So how are we to understand this type of giving up of everything? It’s just this: a radical acceptance of where we are in life, taking every moment where we become dejected in our spirit and making it a prayer and an offering to God in that moment. Learning the discipline and practice of being content with what we have is a remarkable path of holiness; both Therese de Lisieux and Faustina testify to this.
Not only this, but each time we can call on the name of the Lord in our distress, it becomes a part of our own offering we bring each week to Mass. This is no small thing! The Sacrifice of the Mass - a powerful anemnesis where Christ’s Offering of himself as the sacrificial lamb as atonement for our sins is made present again for us.
But for us to…what, exactly?
It is more than just for us to adore him in the transubstantiated bread and wine, which remains altogether excellent.
In being baptised and confirmed, we’ve entered into his sonship with the Father. We have put on Christ. And in the eucharistic liturgy, we offer our own spiritual sacrifices on the altar to be joined in union with his Sacrifice. Offered with his in atonement for our sins. We know that he is our High Priest and remains eternally at the right hand of the Father for exactly this purpose - he never relinquishes his priesthood.
Further, we know that the Temple in Jerusalem is long gone, but through the Spirit’s sanctifying work we have been made into that Temple where the mercy seat in the Holy of Holies abides, and our High Priest has sprinkled his blood of Sacrifice upon the kapporeth, cleansing and making pure our offerings to the Father in the Temple through his own. What opportunity have we to make use of this divine gift!
 Priest: The lord be with you.
 Faithful: And with your spirit.
 Priest: Lift up your hearts.
  Faithful: We lift them up to the Lord.
 Priest: Let us give thanks to the lord our God.
  Faithful: It is right and just.
We can be overwhelmed when our chronic conditions lead us to question whether it will ever be enough. And every time this happens we have a chance to exercise our priestly faculty by virtue of our baptism and offer our own bloodless sacrifice to the Father. This culminates in our offering them all at Mass communally with the whole of his Body.

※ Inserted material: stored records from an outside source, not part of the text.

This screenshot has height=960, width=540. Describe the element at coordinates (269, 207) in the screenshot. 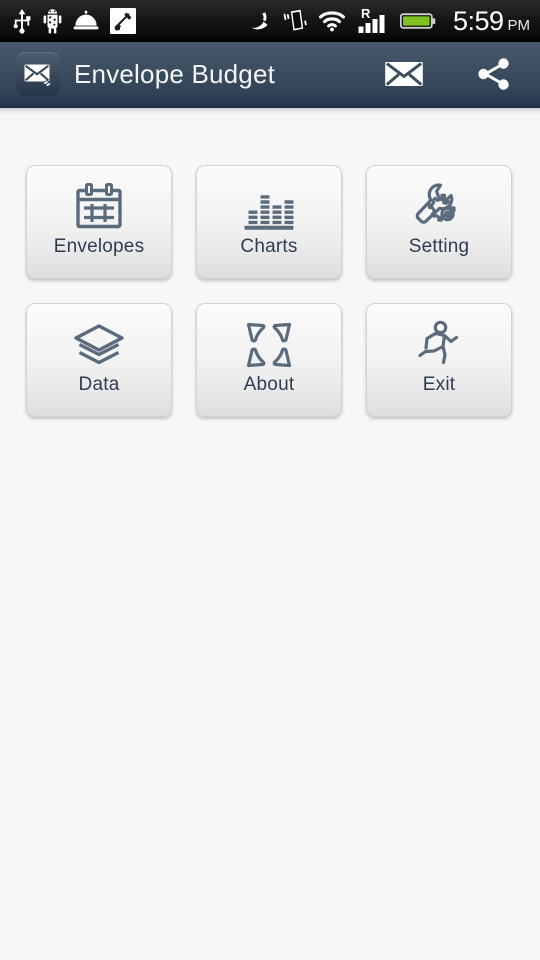

I see `bar-chart-icon` at that location. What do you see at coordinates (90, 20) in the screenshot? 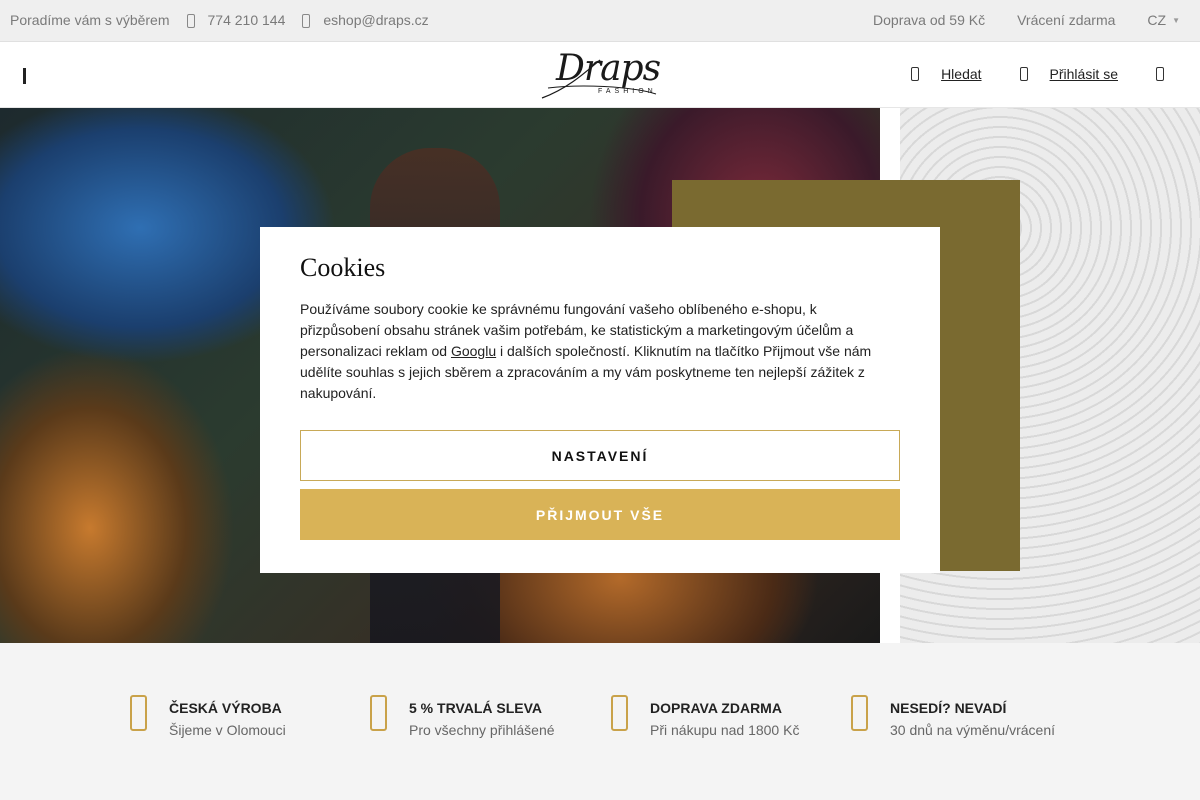
I see `advice-text: Poradíme vám s výběrem` at bounding box center [90, 20].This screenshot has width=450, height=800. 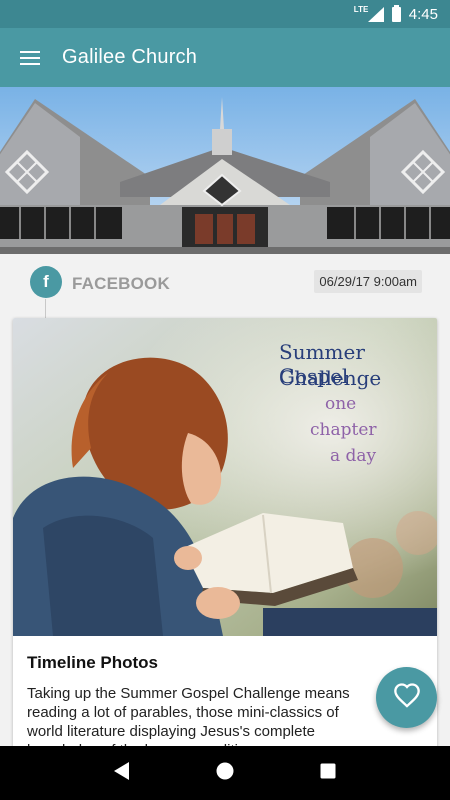 I want to click on timeline-connector, so click(x=46, y=309).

I’ve given up a lot to be where I am in my state of life. Whether it seems like it’s enough or not, I can choose that radical acceptance and invite the Spirit to pray in me as I offer my pains to the Father in Christ’s name. I invite you to do it, too:
Through him, and with him, and in him,
O God, almighty Father,
in the unity of the Holy Spirit,
all glory and honor is yours,
for ever and ever.
Amen.
Well and beautifully said! Thank you!!